▶ _EXTRAIT DU DOCUMENT_:
···
Jusqu’à + 368 % : pourquoi l’écocontribution européenne peut faire bondir les prix des génériques
Adoptée dans le cadre de la révision de la directive européenne sur le traitement des eaux urbaines résiduaires (DERU), la nouvelle écocontribution exigera des industries pharmaceutique et cosmétique qu’elles financent une partie du coût de l’élimination des micropolluants présents dans les eaux usées. Ce principe du « pollueur-payeur », soutenu par la Commission européenne, vise à réduire l’empreinte environnementale des produits.
Mais cette mesure, dont la mise en œuvre est prévue pour 2029, suscite de vives inquiétudes parmi les industriels du médicament générique, déjà confrontés à une rentabilité structurellement faible.
Un modèle économique fragilisé
Les médicaments génériques représentent 70 % des prescriptions en Europe, mais seulement 19 % de la valeur du marché pharmaceutique, selon les données de Medicines for Europe. Leur modèle économique repose sur des prix bas et des volumes élevés, sans les coûts de recherche associés aux médicaments princeps. Or, l’écocontribution pourrait alourdir significativement les coûts de production de ces médicaments, menaçant leur rentabilité.
« Les taxes supplémentaires pourraient représenter une charge si lourde pour les fabricants de génériques qu’ils ne seraient pas en mesure de poursuivre leurs activités à plein régime et seraient contraints d’arrêter la production de certains médicaments », alerte Steffen Saltofte, P.-D.G. de Zentiva.
Une hausse des prix à trois chiffres
Selon une question écrite adressée à l’Assemblée nationale, l’écocontribution pourrait avoir un impact tarifaire majeur. Le syndicat Medicines for Europe évoque par exemple une hausse de 368 % du prix de l’amoxicilline aux Pays-Bas, si la directive était appliquée en l’état.
···
▶ _DONNÉES FOURNIES_:
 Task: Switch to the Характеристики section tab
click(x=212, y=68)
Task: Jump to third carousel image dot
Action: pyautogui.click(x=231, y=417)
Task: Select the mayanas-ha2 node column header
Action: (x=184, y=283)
···
D'après l'article sur l'écocontribution européenne, quelle part des prescriptions en Europe les médicaments génériques représentent-ils ?

▶ _RÉPONSE AU PROBLÈME_: Ils représentent 70 % des prescriptions en Europe.